To simplify, we use one-word sentences in this example.
For real-world applications, you would typically work with documents.
Install the required modules:
$ pip install umap-learn
$ pip install hdbscan
$ pip install matplotlib
$ pip install numpy
Python code:
$ vi clustering.py
from sentence_transformers import SentenceTransformer
from umap import UMAP
from hdbscan import HDBSCAN
import matplotlib.pyplot as plt
import numpy as np
# load embedding model
embedding_model = SentenceTransformer("sentence-transformers/all-MiniLM-L12-v2")
# generate embeddings
texts = ['cats', 'dogs', 'elephants', 'birds', 'cars', 'trains', 'planes']
embeddings = embedding_model.encode(texts)
print(f'Number of embedded documents and their dimensions: {embeddings.shape}')
# reduce the embeddings dimensions
reduced_embeddings = UMAP(n_components=5, random_state=42).fit_transform(embeddings)
print(f'Number of embedded documents and their reduced dimensions: {reduced_embeddings.shape}')
# create an hdbscan object and fit the model to the data
cluster_labels = HDBSCAN(min_cluster_size=2, metric='euclidean').fit_predict(reduced_embeddings)
# get the number of clusters (excluding noise points labeled as -1)
n_clusters = len(set(cluster_labels)) - (1 if -1 in cluster_labels else 0)
n_noise = list(cluster_labels).count(-1)
print(f'Number of clusters: {n_clusters}')
print(f'Number of noise points: {n_noise}')
# print cluster results
for cluster_id in set(cluster_labels):
if cluster_id == -1:
print(f"\nNoise points:")
else:
print(f"\nCluster {cluster_id}:")
cluster_indices = np.where(cluster_labels == cluster_id)[0]
for index in cluster_indices:
print(f'- {texts[index]}')

**Provided material**
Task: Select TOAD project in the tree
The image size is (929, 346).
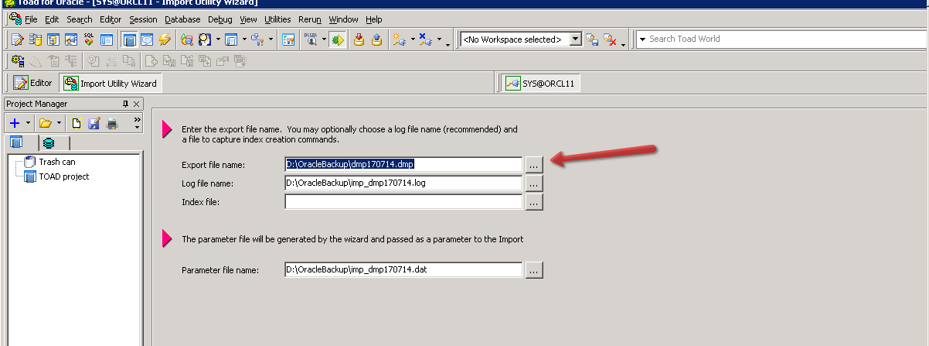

**What to do**
1. In the Python clustering tutorial, which embedding model is loaded to encode the texts?
2. Pick up the Python clustering tutorial after its final line and continue it.

**Answers to the exercise**
1. "sentence-transformers/all-MiniLM-L12-v2"

2.
# plot the results (using first 2 components for visualization)
plt.figure(figsize=(10, 8))
scatter = plt.scatter(reduced_embeddings[:, 0], reduced_embeddings[:, 1],
c=cluster_labels, cmap='Spectral', s=100)
plt.colorbar(scatter)
plt.title('HDBSCAN Clustering Results')
plt.xlabel('UMAP Component 1')
plt.ylabel('UMAP Component 2')
# annotate points with text labels
for i, text in enumerate(texts):
plt.annotate(text, (reduced_embeddings[i, 0], reduced_embeddings[i, 1]),
xytext=(5, 5), textcoords='offset points', fontsize=9)
plt.tight_layout()
plt.savefig('hdbscan_cluster_plot.png', dpi=300, bbox_inches='tight')
print("\nPlot saved as 'hdbscan_cluster_plot.png'")
Run the Python script:
$ python3 clustering.py
Output:
Number of embedded documents and their dimensions: (7, 384)
Number of embedded documents and their reduced dimensions: (7, 5)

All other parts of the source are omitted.